Stop. Buying. Electrical gear. From. Amazon.
It’s all nasty cheap junk that will kill you. It doesn’t even begin to comply with US safety codes, and is not certified by an independent lab, as required by law. (Any state which as adopted NEC).
Here’s a newsflash about Amazon: Jeff Bezos believes in open markets at all costs. Amazon has internal server farms, warehousing, shipping and of course a retail web site. Bezos has opened all of them to public use - via AWS, Amazon Warehusing, Amazon Fulfillment, and your undoing: the Amazon Marketplace.
You already know to avoid some channels, because what they sell is complete and total junk... right? It’s mail order, and it takes advantage of poor coverage by US Customs to sneak things through that don’t meet US safety standards. Well, all those same sellers jumped onto the Amazon Marketplace. Everything that does not say “Ships from and sold by Amazon.com” under the Buy button, that is eBay-tier trash-ola. It ships via Prime because Amazon opened that up too.
Even things sold by Amazon are corrupt due to (one guess) “open inventory bins”, where any third party seller can inject counterfeits into the inventory bins Amazon ships “their own” items from. /facepalm
The upshot is that Buying from Amazon is so problematic that it is simply not a safe place to buy anything that connects to AC mains power.
No more of that. For ordinary stuff, your local electrical supply house. For exotica like variacs, Digi-Key, Mouser, Grainger, Galco, or McMaster-Carr.
This is a $100 solution to a $10 problem
I don’t know why you’re brain-blocked on just buying another heater. But electric heaters are the cheapest (by which I mean inherently inexpensive due to their nature, not junk) appliances in the world. Resistors are cheap.
So if you want an “intermediate” heater, simply get another one of intermediate size, or with an adjustment knob. This is the point where I note that a 240V heater, run on 120V, will give 1/4 the heat.
Get rid of the fan. Now you can use $10 solutions.

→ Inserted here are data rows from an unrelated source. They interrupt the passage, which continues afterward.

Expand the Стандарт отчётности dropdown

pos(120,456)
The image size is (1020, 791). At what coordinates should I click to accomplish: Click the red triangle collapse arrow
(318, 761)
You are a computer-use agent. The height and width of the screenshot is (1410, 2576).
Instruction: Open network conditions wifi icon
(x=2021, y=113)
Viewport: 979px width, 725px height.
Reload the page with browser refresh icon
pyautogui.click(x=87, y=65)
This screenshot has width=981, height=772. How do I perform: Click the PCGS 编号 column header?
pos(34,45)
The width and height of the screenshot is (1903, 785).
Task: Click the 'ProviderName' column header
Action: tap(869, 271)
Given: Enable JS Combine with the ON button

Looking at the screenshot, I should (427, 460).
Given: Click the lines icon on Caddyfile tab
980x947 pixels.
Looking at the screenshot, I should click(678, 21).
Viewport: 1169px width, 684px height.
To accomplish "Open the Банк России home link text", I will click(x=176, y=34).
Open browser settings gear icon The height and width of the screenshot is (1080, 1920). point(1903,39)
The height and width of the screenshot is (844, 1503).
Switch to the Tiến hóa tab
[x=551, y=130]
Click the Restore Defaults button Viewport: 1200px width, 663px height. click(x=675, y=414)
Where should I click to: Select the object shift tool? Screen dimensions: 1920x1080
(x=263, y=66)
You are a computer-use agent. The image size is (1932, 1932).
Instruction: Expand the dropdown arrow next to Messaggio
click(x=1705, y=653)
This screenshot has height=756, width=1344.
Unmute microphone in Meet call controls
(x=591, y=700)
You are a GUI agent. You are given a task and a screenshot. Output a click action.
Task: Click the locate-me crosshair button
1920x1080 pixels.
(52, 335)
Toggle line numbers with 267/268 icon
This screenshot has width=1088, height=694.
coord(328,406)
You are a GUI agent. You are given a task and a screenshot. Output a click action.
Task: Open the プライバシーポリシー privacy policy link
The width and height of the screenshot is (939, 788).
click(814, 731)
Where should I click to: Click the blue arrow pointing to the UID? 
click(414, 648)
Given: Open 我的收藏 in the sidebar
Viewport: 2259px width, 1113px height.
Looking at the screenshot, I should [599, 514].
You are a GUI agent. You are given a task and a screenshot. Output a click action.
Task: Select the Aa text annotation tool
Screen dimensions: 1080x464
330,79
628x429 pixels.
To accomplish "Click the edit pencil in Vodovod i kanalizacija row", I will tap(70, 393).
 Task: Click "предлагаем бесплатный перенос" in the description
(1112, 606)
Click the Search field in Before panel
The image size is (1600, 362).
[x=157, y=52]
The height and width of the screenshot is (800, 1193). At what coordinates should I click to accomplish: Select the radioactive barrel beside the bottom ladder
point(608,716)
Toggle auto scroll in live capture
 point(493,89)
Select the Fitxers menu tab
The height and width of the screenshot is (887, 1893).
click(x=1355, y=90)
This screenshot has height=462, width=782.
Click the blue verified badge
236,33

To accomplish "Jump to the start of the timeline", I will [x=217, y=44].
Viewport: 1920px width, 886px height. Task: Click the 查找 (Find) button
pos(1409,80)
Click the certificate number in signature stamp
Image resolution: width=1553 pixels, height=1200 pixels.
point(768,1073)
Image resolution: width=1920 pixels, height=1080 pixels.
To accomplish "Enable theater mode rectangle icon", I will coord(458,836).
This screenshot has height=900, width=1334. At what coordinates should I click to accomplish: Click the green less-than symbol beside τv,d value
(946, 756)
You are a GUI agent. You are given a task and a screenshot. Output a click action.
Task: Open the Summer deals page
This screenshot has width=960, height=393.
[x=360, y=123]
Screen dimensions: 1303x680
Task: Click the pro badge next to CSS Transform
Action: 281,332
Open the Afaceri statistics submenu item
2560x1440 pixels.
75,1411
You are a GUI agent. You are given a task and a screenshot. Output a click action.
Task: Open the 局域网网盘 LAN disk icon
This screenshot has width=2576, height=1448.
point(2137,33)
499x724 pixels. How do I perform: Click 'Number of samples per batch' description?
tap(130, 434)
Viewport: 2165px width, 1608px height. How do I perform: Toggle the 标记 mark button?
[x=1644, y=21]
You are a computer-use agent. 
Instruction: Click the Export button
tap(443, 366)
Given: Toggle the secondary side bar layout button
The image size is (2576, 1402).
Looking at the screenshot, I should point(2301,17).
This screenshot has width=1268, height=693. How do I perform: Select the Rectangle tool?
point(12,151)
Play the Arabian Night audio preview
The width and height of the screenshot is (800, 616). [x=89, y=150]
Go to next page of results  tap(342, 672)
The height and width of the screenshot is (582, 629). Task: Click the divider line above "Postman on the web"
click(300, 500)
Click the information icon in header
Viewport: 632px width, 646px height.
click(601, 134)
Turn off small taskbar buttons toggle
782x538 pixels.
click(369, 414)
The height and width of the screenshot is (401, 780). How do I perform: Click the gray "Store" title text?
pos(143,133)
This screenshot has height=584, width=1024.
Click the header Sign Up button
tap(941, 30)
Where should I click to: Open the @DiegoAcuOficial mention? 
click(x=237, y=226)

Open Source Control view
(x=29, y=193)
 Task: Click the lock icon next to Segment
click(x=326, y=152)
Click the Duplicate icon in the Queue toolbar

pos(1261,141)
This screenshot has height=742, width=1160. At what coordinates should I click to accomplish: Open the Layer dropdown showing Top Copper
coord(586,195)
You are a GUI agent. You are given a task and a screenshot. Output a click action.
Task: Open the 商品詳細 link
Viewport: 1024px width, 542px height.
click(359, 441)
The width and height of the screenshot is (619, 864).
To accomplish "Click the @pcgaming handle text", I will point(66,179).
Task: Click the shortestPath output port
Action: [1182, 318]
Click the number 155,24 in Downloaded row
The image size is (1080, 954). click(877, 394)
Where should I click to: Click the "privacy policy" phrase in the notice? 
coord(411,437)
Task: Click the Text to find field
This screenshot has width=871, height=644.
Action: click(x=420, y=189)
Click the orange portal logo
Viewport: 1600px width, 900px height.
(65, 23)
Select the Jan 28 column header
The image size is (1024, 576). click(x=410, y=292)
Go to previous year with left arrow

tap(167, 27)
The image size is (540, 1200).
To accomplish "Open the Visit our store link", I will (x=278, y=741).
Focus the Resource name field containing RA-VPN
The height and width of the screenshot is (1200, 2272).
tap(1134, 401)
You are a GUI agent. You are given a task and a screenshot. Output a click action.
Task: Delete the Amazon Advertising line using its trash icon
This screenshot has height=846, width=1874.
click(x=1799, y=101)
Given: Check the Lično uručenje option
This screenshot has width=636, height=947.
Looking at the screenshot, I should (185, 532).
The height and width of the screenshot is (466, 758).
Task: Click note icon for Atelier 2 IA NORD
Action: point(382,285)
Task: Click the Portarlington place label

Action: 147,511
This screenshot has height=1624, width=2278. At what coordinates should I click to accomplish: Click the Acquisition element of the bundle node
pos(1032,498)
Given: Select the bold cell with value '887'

Further, removing the “fan/rotate” component will be a huge step in the right direction. (That is a motor load, that requires particular regulation - heck a variac isn’t even the right thing; you’d want a VFD - and if you think variacs are expensive, lookout!) With no motor loads, the thing is simply a resistor, and will behave in a docile manner using a variety of energy-control devices (including a VFD), not least, a plain old cheapie leading-edge triac incandescent “dimmer”. (Incandescent lights act like resistors once they’re lit, so you’re copacetic.)
Or hack it for separate control
If you feel a huge, compelling need to keep the fan but regulate the heater, then simple matter: hack the device to completely separate fan control from heater control (so no wires at all connect them), and add a second line cord, one feeding fan, one feeding heater. Two power cords is allowed as long as there is 100% separation of the wires, so nothing connects power cord 1 to power cord 2. (The third-prong safety ground is allowed to connect) Now you can put the heater section on any of a variety of dimming devices.
Another example of “2 line cords” is a 4-lamp fluorescent light, wired so there are 2 switches and each pair of tubes can be turned on separately for different light levels. They are often cord-and-plug connected in the ceiling.